◆ **Task directions**: Below are records; copy every line among them that contains the word "will".

(Dataset records)

+-------+

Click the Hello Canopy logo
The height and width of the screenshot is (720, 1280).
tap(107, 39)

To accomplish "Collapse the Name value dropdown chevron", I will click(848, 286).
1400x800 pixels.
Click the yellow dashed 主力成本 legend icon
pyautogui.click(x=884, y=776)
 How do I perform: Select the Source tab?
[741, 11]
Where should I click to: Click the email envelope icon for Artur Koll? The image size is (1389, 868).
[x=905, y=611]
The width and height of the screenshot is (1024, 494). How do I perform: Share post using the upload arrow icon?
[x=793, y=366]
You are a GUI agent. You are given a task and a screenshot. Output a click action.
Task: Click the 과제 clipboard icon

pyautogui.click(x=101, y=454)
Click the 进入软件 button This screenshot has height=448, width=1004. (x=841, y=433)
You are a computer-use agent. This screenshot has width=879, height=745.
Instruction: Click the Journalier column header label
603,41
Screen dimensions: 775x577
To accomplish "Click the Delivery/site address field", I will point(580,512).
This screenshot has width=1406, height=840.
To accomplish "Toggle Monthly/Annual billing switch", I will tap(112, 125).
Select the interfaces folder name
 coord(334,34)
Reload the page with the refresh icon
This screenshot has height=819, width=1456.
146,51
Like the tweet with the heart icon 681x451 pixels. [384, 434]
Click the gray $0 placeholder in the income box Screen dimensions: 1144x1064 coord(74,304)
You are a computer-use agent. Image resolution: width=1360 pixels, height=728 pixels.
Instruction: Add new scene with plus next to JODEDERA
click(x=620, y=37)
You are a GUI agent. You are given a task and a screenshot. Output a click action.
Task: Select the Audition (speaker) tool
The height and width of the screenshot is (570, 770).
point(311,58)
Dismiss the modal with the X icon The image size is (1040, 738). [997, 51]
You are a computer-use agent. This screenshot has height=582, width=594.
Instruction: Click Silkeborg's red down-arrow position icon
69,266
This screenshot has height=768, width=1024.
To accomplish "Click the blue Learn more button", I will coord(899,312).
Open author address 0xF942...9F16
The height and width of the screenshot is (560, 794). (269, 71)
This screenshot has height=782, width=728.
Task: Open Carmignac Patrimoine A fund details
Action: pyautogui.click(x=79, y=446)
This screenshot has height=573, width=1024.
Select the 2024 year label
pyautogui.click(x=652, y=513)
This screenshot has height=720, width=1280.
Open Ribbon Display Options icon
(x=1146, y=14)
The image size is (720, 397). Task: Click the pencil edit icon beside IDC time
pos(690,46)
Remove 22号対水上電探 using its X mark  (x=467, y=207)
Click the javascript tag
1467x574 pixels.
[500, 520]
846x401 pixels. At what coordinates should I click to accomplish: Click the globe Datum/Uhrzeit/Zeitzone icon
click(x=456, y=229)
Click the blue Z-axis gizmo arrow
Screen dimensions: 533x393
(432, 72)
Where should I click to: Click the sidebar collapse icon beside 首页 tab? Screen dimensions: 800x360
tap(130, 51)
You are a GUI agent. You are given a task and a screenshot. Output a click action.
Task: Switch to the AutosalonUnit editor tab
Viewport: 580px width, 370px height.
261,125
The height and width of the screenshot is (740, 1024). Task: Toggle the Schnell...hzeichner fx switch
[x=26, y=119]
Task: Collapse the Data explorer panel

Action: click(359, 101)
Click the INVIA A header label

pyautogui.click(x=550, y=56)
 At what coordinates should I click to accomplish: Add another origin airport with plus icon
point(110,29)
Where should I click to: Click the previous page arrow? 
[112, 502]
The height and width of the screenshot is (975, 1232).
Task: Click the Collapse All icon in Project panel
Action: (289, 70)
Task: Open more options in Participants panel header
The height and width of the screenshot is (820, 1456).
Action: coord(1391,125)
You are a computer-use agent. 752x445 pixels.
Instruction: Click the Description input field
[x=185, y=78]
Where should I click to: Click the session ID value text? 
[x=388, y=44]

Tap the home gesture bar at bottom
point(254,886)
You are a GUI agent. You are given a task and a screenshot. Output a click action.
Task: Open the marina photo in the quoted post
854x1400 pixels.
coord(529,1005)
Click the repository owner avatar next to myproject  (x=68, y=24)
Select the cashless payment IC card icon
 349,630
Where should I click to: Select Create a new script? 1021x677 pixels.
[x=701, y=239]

+-------+

◆ **Exercise result**:
To accomplish "Collapse the Name value dropdown chevron", I will click(848, 286).
To accomplish "Click the Delivery/site address field", I will point(580,512).
To accomplish "Toggle Monthly/Annual billing switch", I will tap(112, 125).
To accomplish "Click the blue Learn more button", I will coord(899,312).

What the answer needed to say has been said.